Conversions applied by the decompiler are currently limited to:
An appropriate header matching the format is prepended to the representation string, either "0b", "0x" or just "0". The decompiler will not switch the signedness of the constant but preserves the signed or unsigned data-type as determined by analysis.
A register value in this context is a region of code in the Program where a specific register holds a known constant value. Ghidra maintains an explicit list of these values for the Program (see the documentation for Register Values), which the decompiler can use when analyzing a function. A register value benefits decompiler analysis, especially if the original compiler was aware of the constant value, as the decompiler can recover address references calculated as offsets relative to the register and otherwise propagate the constant.
A register value is set by highlighting the region of code in the Listing Window and then invoking the
Set Register Values ... command
from the pop-up menu. The beginning and end of a region is indicated in the Listing Window with
assume
directives, and regions can be generally viewed from the
Register Manager window.
In order for a particular register value to affect decompilation, the region of code associated with the value must contain the entry point of the function, and of course the function must read from the register. Only the initial reads of the register are replaced with the constant value. The decompiler will continue to respect later instructions that write to the register (even if the instruction is inside the register value's region) If a register value's region starts in the middle of a function, decompilation is not affected at all.
There is a special class of registers, called context registers whose values have a different affect on analysis and decompilation than described above.
![]() |
|
Context registers are inputs to the disassembly decoding process and directly affect which machine instructions are created. |
The value in a context register is examined when Ghidra decodes machine instructions from the underlying bytes in the Program. A specific value generally corresponds to a specific execution mode of the processor. The ARM processor T bit for instance, which selects whether the processor is executing ARM or THUMB instructions, is modeled as a context register in Ghidra. The same set of bytes in the Program can be decoded to machine instructions in more than one way, depending on context register values.

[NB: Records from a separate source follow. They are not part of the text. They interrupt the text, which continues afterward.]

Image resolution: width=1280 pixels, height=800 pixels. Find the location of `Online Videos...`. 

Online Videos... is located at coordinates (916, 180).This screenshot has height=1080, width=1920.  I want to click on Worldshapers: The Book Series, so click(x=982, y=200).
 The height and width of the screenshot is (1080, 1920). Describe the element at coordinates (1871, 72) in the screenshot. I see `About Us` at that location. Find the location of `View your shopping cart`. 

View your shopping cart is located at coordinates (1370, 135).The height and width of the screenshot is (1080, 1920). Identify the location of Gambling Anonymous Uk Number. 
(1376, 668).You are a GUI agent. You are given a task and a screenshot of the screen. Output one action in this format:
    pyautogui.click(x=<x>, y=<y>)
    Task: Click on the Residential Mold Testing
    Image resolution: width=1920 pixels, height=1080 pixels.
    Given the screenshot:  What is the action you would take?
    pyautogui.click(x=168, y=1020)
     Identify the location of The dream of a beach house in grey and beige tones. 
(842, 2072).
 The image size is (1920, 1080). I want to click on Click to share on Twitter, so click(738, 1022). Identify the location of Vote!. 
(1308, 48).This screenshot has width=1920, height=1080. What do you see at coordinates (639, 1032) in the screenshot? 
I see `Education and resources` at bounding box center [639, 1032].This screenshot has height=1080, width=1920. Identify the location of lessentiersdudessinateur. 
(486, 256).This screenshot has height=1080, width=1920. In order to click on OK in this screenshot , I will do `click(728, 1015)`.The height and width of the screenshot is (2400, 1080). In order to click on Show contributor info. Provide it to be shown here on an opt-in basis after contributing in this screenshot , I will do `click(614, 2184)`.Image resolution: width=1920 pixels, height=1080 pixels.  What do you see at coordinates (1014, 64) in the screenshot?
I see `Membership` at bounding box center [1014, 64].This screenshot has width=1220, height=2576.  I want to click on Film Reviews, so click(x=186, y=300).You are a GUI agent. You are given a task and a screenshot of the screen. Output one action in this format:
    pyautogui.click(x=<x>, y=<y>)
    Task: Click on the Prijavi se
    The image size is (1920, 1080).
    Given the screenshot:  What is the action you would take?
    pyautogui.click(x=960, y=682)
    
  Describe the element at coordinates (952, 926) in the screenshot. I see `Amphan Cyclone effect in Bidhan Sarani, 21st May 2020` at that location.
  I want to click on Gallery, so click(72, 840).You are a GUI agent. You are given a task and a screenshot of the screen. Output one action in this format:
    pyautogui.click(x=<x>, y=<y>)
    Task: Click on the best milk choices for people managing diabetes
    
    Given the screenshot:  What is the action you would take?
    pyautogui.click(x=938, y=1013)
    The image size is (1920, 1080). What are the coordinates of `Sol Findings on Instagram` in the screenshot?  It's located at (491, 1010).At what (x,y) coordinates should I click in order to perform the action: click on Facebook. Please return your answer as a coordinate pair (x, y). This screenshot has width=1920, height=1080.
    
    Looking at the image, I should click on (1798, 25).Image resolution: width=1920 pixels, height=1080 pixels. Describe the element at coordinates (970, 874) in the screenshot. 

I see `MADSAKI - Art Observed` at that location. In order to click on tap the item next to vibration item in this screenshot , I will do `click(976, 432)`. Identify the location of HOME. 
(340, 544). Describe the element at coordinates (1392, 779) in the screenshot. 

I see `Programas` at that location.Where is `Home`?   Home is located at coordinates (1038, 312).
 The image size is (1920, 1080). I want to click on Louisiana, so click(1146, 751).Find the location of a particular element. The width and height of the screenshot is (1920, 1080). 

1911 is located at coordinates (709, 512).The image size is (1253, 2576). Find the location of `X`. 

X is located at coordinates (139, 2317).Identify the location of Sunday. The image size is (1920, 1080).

Bytes are typically decoded once using context register values established at the time of disassembly. From Ghidra's more static view of execution, a context register holds only a single value at any point in the code, but the same context register can hold different values for different regions of code. Setting a new value on a region of the Program will affect any subsequent disassembly of code within that region.
If a context register value is changed for a region that has already been disassembled, in order to see the affect of the change, the machine instructions in the region need to be cleared, and disassembly needs to be triggered again. See the documentation on the Clear Plugin.
Values for a context register are set in the same way as any other register, using the Set Register Values ... command described above. Within the Register Manager window, context registers are generally grouped together under the (pseudo-register) heading, contextreg. For details about how context registers are used in processor modeling, see the document "SLEIGH: A Language for Rapid Processor Specification".
Because context registers affect machine instructions, they also affect the underlying p-code and have a substantial impact on decompilation. Although details vary by processor, context register values are typically established during the initial import and analysis of a Program and aren't changed frequently.